Le coach est dans ce modèle au centre d’un paradoxe essentiel. Il est à la fois le « non-sachant », presque effacé ; et en même temps guidé par un désir d’aider par définition prégnant et structurant. La notion d’éthique est également essentielle pour l’auteur qui y consacre plusieurs pages dès le début, et y revient régulièrement. Il est clair que, pour lui, le coaching est plus qu’un simple « métier » mettant en jeu l’application de méthodes et outils. Il y a alors un monde entre la formation et le fait d’être et de rester coach.
La posture du coach est aussi un point important. Le modèle COS® encourage à conserver en tout temps une posture basse. C’est un point sujet à débat, sur lequel l’article de Pierre Fauvel sur les postures de coaching peut ouvrir quelques autres horizons.
Ces parties seront donc éclairantes pour le lecteur qui envisage cette fonction ou est déjà coach. Pour le reste d’entre nous non-initiés, la lecture en reste intéressante, mais la résonnance en est forcément moins grande.
Des fondements théoriques du Coaching Orienté Solution®
Un quart du livre environ est consacré aux apports théoriques desquels est tiré le modèle COS®. On en retire que le coaching, de manière générale, s’appuie sur une multitude de disciplines et de modèles théoriques. Les sources proviennent de la psychosociologie des organisations, psychologie sociale, sociologie, théorie du management et des organisations, ou encore des modèles psychanalytiques, psychodynamiques, comportementalistes, systémiques… Le lecteur non expert (comme votre serviteur) y trouvera des ressources bibliographiques utiles pour approfondir.

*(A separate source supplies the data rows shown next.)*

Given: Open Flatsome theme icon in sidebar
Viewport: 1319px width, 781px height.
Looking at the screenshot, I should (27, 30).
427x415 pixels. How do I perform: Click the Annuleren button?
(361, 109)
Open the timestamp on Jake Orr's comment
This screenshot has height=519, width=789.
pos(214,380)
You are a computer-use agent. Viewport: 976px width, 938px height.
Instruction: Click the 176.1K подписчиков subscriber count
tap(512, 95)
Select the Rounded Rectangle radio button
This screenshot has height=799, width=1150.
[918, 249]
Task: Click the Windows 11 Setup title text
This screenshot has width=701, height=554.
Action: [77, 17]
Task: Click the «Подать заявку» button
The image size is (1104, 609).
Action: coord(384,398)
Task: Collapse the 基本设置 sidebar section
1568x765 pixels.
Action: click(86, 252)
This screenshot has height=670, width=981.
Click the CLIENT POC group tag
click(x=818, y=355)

Dans le cas du COS®, l’apport académique fondateur est celui de « l’école de Palo Alto » et particulièrement des travaux de de Shazer. Ces travaux se basent sur le constructivisme et un modèle systémique centré sur la solution. On y postule que toute réalité est une construction de la personne qui l’exprime. Un problème n’est donc qu’une construction faite par la personne qui l’énonce, et même une co-construction faite entre deux personnes qui en discutent. L’enjeu pour le coach revient alors à entrer dans la démarche de co-construction avec le coaché, pour bâtir avec lui les solutions pour arriver à ses objectifs.
« Il n’y a pas de vrai problème, ou de plus gros problème derrière le problème »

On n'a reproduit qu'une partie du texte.